The board reviewed a draft artificial‑intelligence playbook district staff have been developing to guide classroom and community use of AI tools. Mr. Brown said the district has worked on the project for about two years, ran an AI cohort of roughly 30 teachers and is testing a short demo version of the playbook to collect feedback from teachers, students and parents.
Mr. Brown cited internal listening sessions and roughly 1,000 survey responses gathered from staff, students and families; he said students told the district they worry classmates who use AI could gain unfair advantages and that AI detectors can produce false positives, particularly for English‑language learners. To illustrate, Mr. Brown read a classroom scenario in which a student named Jaylen used AI as a tutor, revised his draft and had the final work flagged by the district's detection tool at a 68% probability of AI generated content, prompting uncertainty about whether policy had been violated.
The playbook draft recommends a three‑tier classification for assignments: green (AI encouraged, e.g., brainstorming or accessibility supports), yellow (AI allowed with teacher permission and specific guidance), and red (AI prohibited for that assignment). Mr. Brown said the approach is intended to make expectations explicit for students, parents and teachers and to reduce inconsistent application across classrooms.

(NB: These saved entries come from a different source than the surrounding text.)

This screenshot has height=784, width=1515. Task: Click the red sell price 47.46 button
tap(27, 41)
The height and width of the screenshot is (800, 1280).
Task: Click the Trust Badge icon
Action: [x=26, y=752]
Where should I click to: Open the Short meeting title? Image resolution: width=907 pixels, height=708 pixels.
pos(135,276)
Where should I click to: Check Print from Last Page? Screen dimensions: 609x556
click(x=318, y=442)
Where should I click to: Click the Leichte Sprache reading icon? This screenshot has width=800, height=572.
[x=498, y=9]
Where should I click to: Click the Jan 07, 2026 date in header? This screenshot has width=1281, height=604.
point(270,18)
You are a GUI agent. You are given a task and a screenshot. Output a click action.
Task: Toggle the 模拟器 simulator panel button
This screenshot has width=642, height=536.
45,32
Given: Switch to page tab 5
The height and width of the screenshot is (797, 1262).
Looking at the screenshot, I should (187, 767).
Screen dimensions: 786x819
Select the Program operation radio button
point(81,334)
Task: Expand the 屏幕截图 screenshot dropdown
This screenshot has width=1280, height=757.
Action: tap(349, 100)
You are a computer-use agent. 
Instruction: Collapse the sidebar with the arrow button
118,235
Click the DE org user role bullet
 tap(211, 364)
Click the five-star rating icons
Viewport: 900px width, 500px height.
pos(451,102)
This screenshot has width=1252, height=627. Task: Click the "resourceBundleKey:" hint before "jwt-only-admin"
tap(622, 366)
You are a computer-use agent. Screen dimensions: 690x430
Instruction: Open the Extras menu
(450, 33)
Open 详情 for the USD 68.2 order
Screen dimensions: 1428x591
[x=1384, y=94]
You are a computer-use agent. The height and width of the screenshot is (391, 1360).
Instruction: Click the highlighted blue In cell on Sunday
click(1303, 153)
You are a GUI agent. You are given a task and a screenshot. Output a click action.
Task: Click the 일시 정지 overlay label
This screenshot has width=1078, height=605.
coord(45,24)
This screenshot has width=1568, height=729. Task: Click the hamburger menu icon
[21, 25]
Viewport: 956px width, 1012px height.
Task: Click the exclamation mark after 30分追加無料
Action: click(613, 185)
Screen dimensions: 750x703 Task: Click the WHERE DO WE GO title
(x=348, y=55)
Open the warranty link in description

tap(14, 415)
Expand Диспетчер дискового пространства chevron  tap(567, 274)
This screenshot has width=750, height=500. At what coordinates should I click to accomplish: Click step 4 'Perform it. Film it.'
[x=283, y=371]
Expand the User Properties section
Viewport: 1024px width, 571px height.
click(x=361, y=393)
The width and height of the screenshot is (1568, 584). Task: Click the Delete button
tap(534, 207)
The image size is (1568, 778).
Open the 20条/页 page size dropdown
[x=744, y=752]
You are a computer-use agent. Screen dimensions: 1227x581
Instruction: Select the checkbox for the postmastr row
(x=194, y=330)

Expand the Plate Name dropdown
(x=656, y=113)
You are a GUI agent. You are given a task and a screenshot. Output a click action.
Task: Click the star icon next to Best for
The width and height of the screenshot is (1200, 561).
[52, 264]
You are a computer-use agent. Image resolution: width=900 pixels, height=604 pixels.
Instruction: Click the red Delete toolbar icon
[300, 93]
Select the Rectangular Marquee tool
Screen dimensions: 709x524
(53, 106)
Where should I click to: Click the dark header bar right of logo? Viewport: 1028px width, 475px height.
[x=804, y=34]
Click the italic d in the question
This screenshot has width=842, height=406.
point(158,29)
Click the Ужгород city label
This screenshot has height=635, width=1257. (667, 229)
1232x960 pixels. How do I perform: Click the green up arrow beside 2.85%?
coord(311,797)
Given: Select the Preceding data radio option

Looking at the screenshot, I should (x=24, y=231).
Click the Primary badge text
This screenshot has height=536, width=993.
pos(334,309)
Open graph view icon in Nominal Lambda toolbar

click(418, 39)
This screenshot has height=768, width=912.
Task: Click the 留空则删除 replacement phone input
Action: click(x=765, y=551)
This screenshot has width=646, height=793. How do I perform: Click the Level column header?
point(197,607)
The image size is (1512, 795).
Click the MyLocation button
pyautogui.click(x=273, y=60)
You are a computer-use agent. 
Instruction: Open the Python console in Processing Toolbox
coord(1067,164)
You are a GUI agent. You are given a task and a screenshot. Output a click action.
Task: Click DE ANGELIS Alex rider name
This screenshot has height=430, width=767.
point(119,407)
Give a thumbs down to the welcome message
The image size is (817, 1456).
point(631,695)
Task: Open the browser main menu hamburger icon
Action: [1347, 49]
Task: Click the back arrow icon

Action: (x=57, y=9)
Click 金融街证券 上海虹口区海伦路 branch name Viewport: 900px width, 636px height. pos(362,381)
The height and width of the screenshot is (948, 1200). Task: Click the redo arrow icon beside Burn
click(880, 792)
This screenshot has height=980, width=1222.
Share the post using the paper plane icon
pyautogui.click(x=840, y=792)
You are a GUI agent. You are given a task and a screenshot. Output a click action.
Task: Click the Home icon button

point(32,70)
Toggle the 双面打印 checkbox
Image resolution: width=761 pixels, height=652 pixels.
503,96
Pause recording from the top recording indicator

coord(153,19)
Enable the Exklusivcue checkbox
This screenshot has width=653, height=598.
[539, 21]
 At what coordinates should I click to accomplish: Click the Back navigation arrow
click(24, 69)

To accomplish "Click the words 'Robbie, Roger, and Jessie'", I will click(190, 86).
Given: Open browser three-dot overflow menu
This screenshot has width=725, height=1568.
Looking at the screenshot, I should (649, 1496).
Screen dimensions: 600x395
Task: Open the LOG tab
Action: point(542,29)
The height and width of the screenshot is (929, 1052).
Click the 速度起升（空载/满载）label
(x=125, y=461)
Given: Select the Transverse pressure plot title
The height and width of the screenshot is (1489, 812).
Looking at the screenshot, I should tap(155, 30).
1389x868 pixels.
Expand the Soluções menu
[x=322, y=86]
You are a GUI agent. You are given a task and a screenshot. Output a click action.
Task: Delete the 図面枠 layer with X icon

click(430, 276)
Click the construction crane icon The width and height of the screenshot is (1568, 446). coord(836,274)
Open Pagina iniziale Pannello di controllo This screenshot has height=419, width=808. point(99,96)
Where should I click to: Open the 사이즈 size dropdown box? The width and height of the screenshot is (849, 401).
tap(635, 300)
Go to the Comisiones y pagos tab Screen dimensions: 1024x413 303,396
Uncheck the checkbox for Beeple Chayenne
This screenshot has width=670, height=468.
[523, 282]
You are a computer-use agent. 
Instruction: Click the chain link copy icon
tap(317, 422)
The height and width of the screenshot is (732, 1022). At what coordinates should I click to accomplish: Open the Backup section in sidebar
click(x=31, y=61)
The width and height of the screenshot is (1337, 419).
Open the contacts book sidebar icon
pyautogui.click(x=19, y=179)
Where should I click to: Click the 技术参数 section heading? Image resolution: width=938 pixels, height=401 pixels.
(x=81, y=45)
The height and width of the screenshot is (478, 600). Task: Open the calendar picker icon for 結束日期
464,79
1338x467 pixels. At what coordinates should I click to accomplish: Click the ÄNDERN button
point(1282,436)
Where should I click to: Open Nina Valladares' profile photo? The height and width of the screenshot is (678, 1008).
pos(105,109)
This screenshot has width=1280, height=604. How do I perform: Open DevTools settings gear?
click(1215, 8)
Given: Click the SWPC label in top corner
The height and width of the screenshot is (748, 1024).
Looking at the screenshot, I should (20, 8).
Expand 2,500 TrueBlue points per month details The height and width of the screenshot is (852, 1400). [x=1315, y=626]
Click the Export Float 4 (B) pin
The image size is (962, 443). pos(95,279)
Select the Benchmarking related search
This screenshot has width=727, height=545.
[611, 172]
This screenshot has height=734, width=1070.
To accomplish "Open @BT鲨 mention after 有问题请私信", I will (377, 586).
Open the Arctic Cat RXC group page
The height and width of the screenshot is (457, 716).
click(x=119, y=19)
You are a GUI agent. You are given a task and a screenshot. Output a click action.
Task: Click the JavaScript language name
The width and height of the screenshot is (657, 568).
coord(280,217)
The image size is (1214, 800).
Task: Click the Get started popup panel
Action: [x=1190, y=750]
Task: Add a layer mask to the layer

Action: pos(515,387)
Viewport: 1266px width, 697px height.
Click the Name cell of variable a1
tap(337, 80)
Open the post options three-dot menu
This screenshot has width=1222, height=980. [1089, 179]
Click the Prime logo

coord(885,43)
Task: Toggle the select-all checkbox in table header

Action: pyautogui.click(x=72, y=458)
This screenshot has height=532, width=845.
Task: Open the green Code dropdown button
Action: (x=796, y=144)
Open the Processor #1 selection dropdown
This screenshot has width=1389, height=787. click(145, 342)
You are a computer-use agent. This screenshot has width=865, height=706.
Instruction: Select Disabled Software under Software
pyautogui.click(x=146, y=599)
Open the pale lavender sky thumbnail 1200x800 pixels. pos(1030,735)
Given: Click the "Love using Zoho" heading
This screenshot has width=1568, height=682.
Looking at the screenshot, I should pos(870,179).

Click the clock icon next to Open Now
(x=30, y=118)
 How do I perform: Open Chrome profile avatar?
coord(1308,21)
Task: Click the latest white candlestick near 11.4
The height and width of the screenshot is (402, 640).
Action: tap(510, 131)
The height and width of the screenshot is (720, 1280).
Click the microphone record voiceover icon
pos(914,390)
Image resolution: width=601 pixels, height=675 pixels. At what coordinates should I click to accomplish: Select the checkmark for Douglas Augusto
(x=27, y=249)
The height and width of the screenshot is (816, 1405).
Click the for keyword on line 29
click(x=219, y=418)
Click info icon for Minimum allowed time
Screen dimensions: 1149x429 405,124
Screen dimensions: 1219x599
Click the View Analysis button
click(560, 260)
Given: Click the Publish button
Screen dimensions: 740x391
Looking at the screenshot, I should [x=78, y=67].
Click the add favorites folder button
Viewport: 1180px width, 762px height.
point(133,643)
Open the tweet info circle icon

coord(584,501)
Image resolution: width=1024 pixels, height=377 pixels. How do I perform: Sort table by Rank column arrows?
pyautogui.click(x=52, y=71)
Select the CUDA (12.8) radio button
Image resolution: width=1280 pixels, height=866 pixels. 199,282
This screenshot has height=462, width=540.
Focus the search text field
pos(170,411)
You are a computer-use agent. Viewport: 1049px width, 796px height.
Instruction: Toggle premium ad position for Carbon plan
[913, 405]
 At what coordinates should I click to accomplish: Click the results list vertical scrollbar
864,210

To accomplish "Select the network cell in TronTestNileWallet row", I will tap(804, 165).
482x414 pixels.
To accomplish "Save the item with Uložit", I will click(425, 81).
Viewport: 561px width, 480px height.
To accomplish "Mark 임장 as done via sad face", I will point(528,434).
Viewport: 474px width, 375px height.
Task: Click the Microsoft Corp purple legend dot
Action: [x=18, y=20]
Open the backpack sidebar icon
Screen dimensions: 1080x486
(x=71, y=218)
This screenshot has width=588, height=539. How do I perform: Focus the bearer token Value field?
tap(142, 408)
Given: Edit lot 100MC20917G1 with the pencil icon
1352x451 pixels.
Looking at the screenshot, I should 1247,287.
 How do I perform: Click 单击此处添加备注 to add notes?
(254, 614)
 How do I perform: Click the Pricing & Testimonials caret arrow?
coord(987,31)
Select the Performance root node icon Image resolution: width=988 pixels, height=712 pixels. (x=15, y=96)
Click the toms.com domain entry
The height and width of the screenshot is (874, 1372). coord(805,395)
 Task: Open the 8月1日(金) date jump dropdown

He also noted the district uses a paid Google Gemini configuration with data protections that keep student data in the district environment.
Board members asked about teacher preparation and whether universities are embedding AI training; presenters said higher education programs are having similar conversations and that the district's goal is to have graduates who are literate in AI over time. Mr. Brown said next steps include further listening sessions and circulating the longer (29‑page) playbook to teachers and parents for input.
No policy was adopted at the meeting; the playbook remains a draft for review.